# PASSAGE
The Battle of Burton Bridge was fought between Thomas, 2nd Earl of Lancaster and his cousin King Edward II of England during the Despenser War, from 7 to 10 March 1322. Edward's army was proceeding northwards to engage Lancaster, having defeated his Marcher Lord allies in Wales. Lancaster fortified the bridge at Burton upon Trent, an important crossing of the River Trent, in an attempt to prevent the King from proceeding. Edward arrived at nearby Cauldwell on 7 March 1322 and intended to use the ford at Walton-on-Trent to cross the river and outflank Lancaster. Edward was delayed for three days by floodwaters, during which time some of his force was deployed opposite Lancaster's men at the bridge.

On 10 March 1322 Edward's main force crossed the river at Walton and proceeded to the south side of Burton. Lancaster moved his men outside the town, intending to face the King in open battle, but withdrew northwards when he saw that he was heavily outnumbered. Lancaster was pursued closely by the King's men and eventually captured at the Battle of Boroughbridge; he was later executed on the King's orders. Lancaster's defeat removed the immediate threat to Edward's rule, but the King continued to prove unpopular with his barons, and in 1327 was forced to abdicate the throne in favour of his son Edward III.

== Background ==
Thomas, Earl of Lancaster had long been an enemy of the King, alienated by his practice of promoting young favourites (and alleged lovers) such as Piers Gaveston, 1st Earl of Cornwall, who had at one stage been made regent in Edward's absence. Lancaster further demonstrated his disapproval of the King by his refusal to assist Edward in his Scottish campaigns, including the decisive defeat at the Battle of Bannockburn. The resulting raids by the Scottish on Northern England forced Edward to concede to demands from his barons for the kingdom to be governed by a council led by the Earl and to submit to the restrictions on royal power laid out in the Ordinances of 1311. Shortly afterwards Lancaster captured and executed Gaveston after an attack upon Scarborough Castle. The new baronial council demonstrated itself no more suited to rule than the King by failing to prevent the loss of Berwick-upon-Tweed to the Scots in 1318.

Edward continued to alienate the Barons by promoting young men such as Hugh Despenser the Younger, a known enemy of Lancaster's. In 1318 Lancaster met with Archbishop of Dublin Alexander de Bicknor and two bishops at Horninglow, now a suburb of Burton upon Trent, in initial negotiations that resulted in the signing of the Treaty of Leake, an attempt to reconcile the King and his barons. However such co-operation was short-lived as Despenser's continued rise threatened the holdings of the Welsh Marcher Lords and in 1321 Lancaster joined them in an outright rebellion against Edward.

== Battle ==
Edward acted quickly against the Marcher Lords, defeating them easily due to a lack of co-ordination amongst them, before moving north to confront Lancaster. The Earl moved from his base at Pontefract, West Yorkshire to block the strategically important crossing of the River Trent at Burton. He arrived in early March 1322, having lost much of his stores to floods en route, and set about fortifying the western end of the bridge, a 36-arch stone structure that was 515 yd long and just 15 ft wide. Lancaster sent out men to prevent the King from crossing the Trent elsewhere and outmanoeuvring him. Two such men were John de Myner, master forester of Needwood Forest, and Richard de Holland, who broke the bridges at Wychnor and Hamstall Ridware. De Holland was later fined 40 shillings by the King for his actions. De Holland's kinsman Lord Robert de Holland had long been a supporter of Lancaster, was said to be his closest friend, and had raised troops for him to send against the King's men in Cheshire. However, on 4 March de Holland received a secret order from the King to join him against Lancaster which he seems to have obeyed, forming a body of troops at Ravensdale Park in Derbyshire ostensibly to reinforce Lancaster's army at Burton.

# AIM OF THE TASK
Summarize the passage on the Battle of Burton Bridge in two sentences.

# SUPPLIED INFORMATION
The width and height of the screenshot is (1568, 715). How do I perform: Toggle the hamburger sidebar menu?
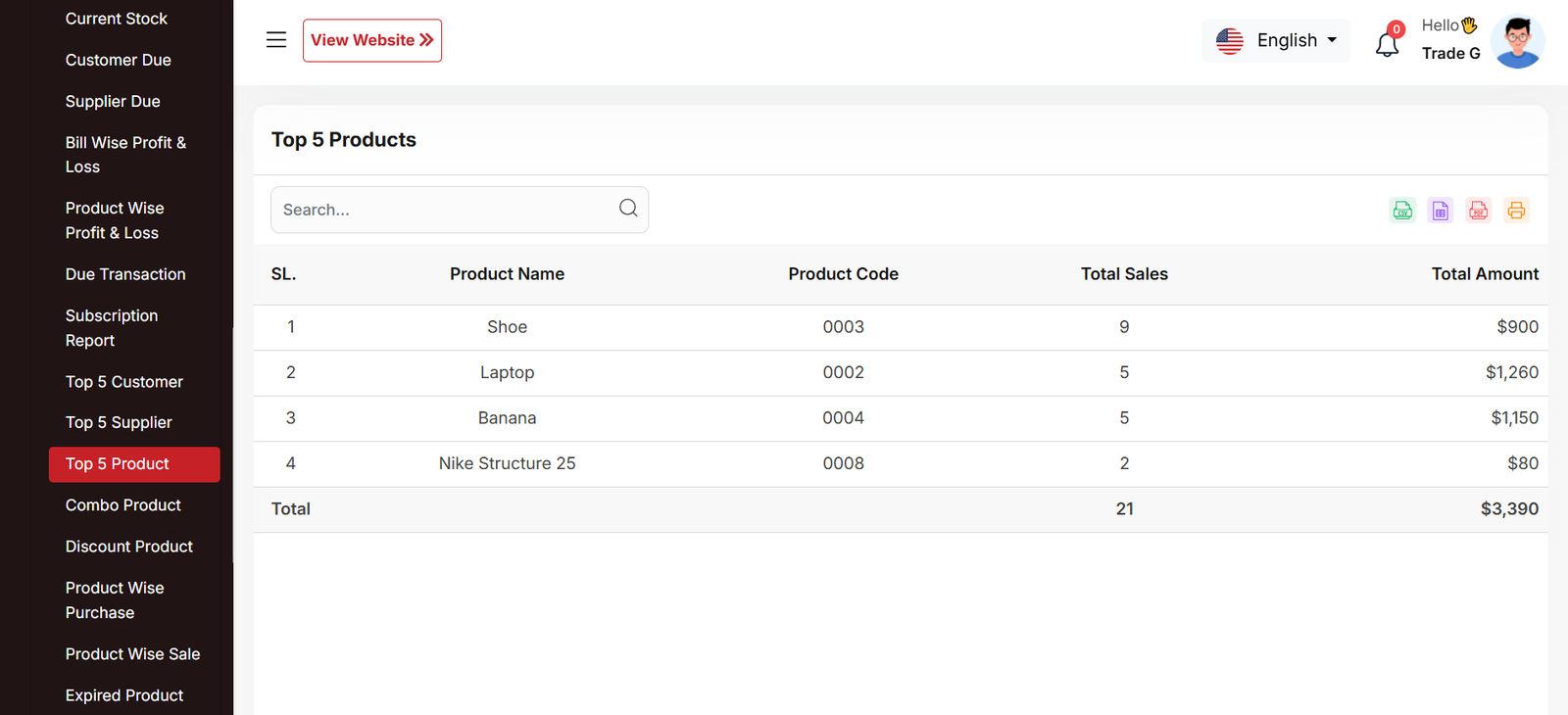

# WORKED SOLUTION
In March 1322, during the Despenser War, Thomas, 2nd Earl of Lancaster, fortified the bridge at Burton upon Trent to stop his cousin King Edward II, who was marching north after defeating Lancaster's Marcher Lord allies in Wales. After floodwaters delayed him for three days, Edward's main force crossed the river at Walton on 10 March, and Lancaster, heavily outnumbered, withdrew northward, was captured at the Battle of Boroughbridge, and was later executed on the King's orders.